E como os ‘motores’ não são o futebol, em que as cedências são evidentes – vejam como a DGS passou dos “poucos estádios” para “quase todos”, por exemplo – é bom que todos os envolvidos no desporto automóvel, e em especial os adeptos se compenetrem que vai ser tudo muito diferente, à exceção de uma coisa: o espetáculo nos troços, nos setores seletivos ou pistas. Tudo aí será igual, mas cá fora, há imenso novo para lidar.

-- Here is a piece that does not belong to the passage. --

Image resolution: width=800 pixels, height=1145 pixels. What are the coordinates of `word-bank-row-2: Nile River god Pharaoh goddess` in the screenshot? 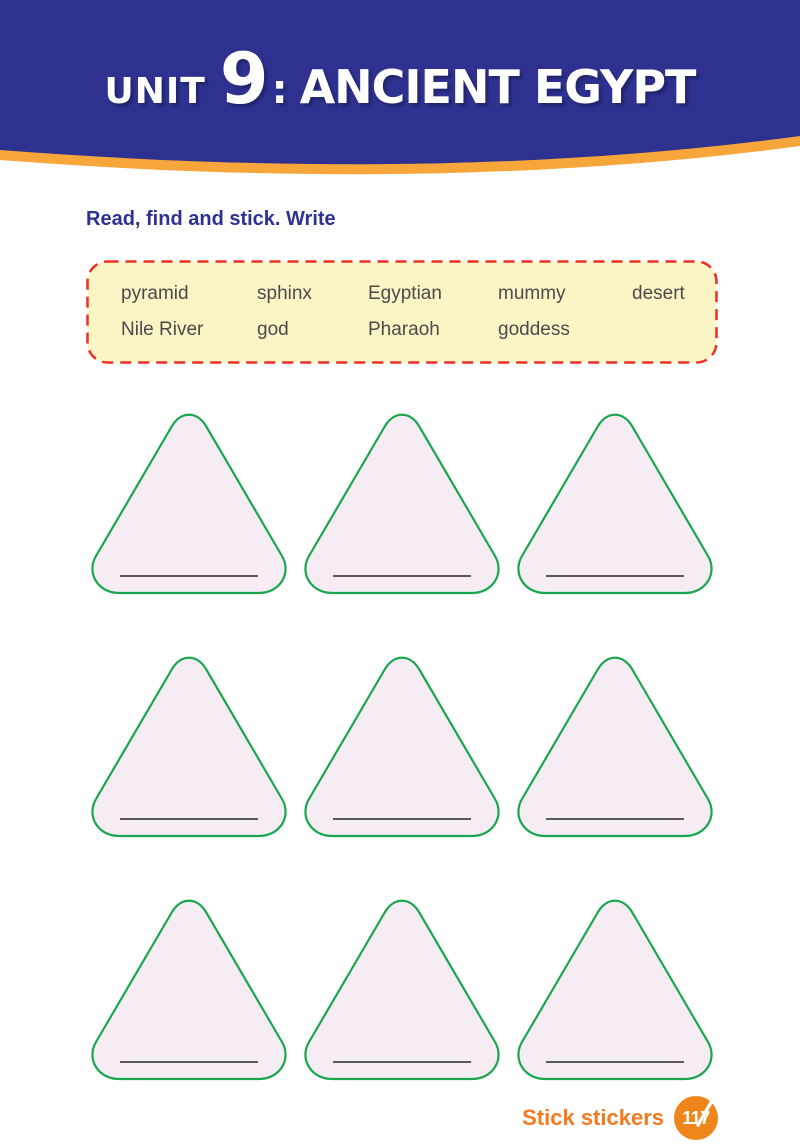 It's located at (420, 330).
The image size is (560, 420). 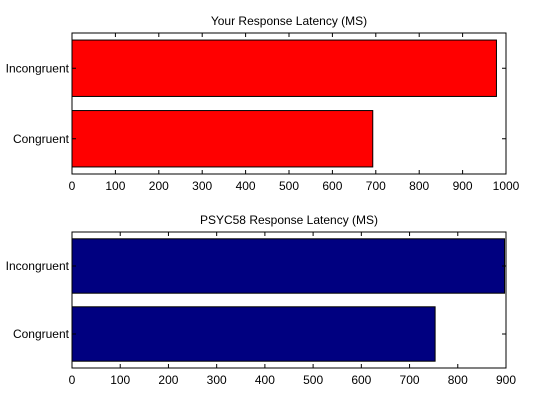 I want to click on chart-title: Your Response Latency (MS), so click(x=289, y=21).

Por isso, e como acho que todos os que estiverem diretamente envolvidos já se estão a preparar para cumprir escrupulosamente com as medidas que a FPAK há-de divulgar oficialmente, gostava de pedir aos adeptos que ajudem ainda mais o desporto motorizado nesta época diferente de tudo o que conhecíamos. Não me parece que seja difícil, havendo vontade, que as pessoas não se juntem em grupos grandes, esperem pelos locais indicados para assistir aos ralis ou ao TT, Montanha, ou às bancadas que abrirem nos circuitos, quer seja de velocidade ou ralicross, por exemplo. Se os adeptos colocarem stress desnecessário sobre as organizações, só vão estar a contribuir para que possa haver um travão posterior ao arranque. Não há adeptos como os dos ‘motores’. Esta é a oportunidade perfeita para o provarem uma vez mais.